== Text shown ==
Pf ARID Regulates P. falciparum Malaria Parasite Male Gametogenesis and Female Fertility and Is Critical for Parasite Transmission to the Mosquito Vector.

Sexual reproduction of Plasmodium falciparum parasites is critical to the spread of malaria in the human population. The factors that regulate gene expression underlying formation of fertilization-competent gametes, however, remain unknown. Here, we report that P. falciparum expresses a protein with an AT-rich interaction domain (ARID) which, in other organisms, is part of chromatin remodeling complexes. P. falciparum ARID ( Pf ARID) localized to the parasite nucleus and is critical for the formation of male gametes and fertility of female gametes. Pf ARID gene deletion ( Pfarid ^- ) gametocytes showed downregulation of gene expression important for gametogenesis, antigenic variation, and cell signaling and for parasite development in the mosquito. Our study identifies Pf ARID as a critical nuclear protein involved in regulating the gene expression landscape of mature gametocytes. This establishes fertility and also prepares the parasite for postfertilization events that are essential for infection of the mosquito vector. IMPORTANCE Successful completion of the Plasmodium life cycle requires formation of mature gametocytes and their uptake by the female Anopheles mosquito vector in an infected blood meal. Inside the mosquito midgut the parasite undergoes gametogenesis and sexual reproduction. In the present study, we demonstrate that Pf ARID is essential for male gametogenesis and female fertility and, thereby, transmission to the mosquito vector. Pf ARID possibly regulates the chromatin landscape of stage V gametocytes and targeting Pf ARID function may provide new avenues into designing interventions to prevent malaria transmission.

== Your objective ==
Using the text on Pf ARID, say yes or no to whether each statement agrees with it, and quote the words that decide each one: (a) Pf ARID localized to the parasite nucleus. (b) Gametocytes lacking the Pf ARID gene showed increased expression of genes for antigenic variation. (c) The parasite undergoes gametogenesis inside the mosquito midgut.

== Exercise data ==

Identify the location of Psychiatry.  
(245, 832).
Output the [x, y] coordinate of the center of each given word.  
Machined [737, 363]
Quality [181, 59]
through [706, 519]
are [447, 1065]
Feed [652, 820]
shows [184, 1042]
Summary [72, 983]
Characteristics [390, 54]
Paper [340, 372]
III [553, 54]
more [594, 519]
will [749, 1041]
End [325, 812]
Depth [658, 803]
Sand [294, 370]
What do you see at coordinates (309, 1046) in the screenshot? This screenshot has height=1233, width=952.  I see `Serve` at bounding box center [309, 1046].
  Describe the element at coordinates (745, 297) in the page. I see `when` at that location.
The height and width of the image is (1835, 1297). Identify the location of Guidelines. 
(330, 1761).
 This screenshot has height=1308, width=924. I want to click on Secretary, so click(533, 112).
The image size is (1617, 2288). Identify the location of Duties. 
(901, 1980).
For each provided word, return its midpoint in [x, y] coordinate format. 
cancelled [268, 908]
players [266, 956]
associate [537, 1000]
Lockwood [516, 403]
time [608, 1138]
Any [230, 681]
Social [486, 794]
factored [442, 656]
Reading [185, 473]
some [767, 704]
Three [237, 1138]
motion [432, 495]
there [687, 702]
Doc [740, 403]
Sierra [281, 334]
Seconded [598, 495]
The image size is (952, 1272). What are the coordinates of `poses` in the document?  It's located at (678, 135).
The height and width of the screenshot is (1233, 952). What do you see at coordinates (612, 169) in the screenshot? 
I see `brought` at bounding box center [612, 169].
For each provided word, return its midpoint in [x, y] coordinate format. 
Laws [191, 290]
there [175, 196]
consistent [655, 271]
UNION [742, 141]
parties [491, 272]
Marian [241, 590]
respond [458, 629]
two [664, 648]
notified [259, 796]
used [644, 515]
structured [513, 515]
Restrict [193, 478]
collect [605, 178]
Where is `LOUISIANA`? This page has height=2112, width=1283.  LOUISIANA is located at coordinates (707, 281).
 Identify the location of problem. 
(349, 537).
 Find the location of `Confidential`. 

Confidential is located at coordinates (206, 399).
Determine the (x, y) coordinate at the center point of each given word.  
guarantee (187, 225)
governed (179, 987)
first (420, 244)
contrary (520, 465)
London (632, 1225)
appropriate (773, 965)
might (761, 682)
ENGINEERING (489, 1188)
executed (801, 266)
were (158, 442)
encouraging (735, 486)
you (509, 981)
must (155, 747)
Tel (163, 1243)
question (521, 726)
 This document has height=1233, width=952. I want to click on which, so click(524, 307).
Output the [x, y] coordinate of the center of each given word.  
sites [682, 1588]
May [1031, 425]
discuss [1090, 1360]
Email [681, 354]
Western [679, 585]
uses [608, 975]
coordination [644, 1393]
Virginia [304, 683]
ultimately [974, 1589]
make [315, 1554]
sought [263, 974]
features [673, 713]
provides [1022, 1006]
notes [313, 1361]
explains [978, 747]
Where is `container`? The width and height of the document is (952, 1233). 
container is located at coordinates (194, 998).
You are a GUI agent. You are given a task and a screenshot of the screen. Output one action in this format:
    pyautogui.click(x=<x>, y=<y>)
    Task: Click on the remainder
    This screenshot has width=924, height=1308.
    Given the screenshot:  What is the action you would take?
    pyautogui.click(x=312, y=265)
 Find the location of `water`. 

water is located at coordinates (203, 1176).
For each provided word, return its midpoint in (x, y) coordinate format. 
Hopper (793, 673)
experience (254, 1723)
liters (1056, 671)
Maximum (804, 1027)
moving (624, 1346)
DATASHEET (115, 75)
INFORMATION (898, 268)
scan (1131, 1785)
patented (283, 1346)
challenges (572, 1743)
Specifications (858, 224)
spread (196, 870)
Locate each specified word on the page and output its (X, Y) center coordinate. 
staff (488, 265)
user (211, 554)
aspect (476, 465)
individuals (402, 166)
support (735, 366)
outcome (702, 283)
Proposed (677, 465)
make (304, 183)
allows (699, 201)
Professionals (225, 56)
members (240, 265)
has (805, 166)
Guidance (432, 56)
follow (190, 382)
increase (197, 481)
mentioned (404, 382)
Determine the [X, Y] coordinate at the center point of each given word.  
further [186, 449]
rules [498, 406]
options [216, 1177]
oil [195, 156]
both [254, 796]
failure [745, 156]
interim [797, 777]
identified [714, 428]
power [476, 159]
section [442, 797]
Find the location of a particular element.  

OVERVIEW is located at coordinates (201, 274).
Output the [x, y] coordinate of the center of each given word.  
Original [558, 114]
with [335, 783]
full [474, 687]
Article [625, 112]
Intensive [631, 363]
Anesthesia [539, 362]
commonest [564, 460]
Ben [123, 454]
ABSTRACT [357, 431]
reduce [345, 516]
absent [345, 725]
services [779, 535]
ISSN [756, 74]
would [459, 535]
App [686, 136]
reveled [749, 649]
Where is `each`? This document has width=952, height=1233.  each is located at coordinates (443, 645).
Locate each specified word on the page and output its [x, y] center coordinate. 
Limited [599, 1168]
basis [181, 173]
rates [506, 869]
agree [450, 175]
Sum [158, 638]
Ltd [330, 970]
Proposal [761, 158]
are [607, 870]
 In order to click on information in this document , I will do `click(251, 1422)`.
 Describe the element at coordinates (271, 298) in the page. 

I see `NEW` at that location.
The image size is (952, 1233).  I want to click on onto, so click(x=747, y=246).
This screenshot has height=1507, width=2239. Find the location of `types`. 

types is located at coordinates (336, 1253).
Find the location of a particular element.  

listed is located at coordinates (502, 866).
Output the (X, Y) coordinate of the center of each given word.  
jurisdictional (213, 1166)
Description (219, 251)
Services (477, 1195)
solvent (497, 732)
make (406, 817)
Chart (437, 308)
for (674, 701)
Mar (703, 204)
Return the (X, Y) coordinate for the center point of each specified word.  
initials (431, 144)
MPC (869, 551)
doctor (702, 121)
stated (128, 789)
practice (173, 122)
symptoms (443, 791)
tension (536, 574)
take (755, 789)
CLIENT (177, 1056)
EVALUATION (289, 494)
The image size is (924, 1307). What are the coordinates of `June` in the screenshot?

== Finished exercise ==
(a) Yes: "localized to the parasite nucleus"
(b) No: "showed downregulation of gene expression important for gametogenesis, antigenic variation, and cell signaling"
(c) Yes: "Inside the mosquito midgut the parasite undergoes gametogenesis and sexual reproduction."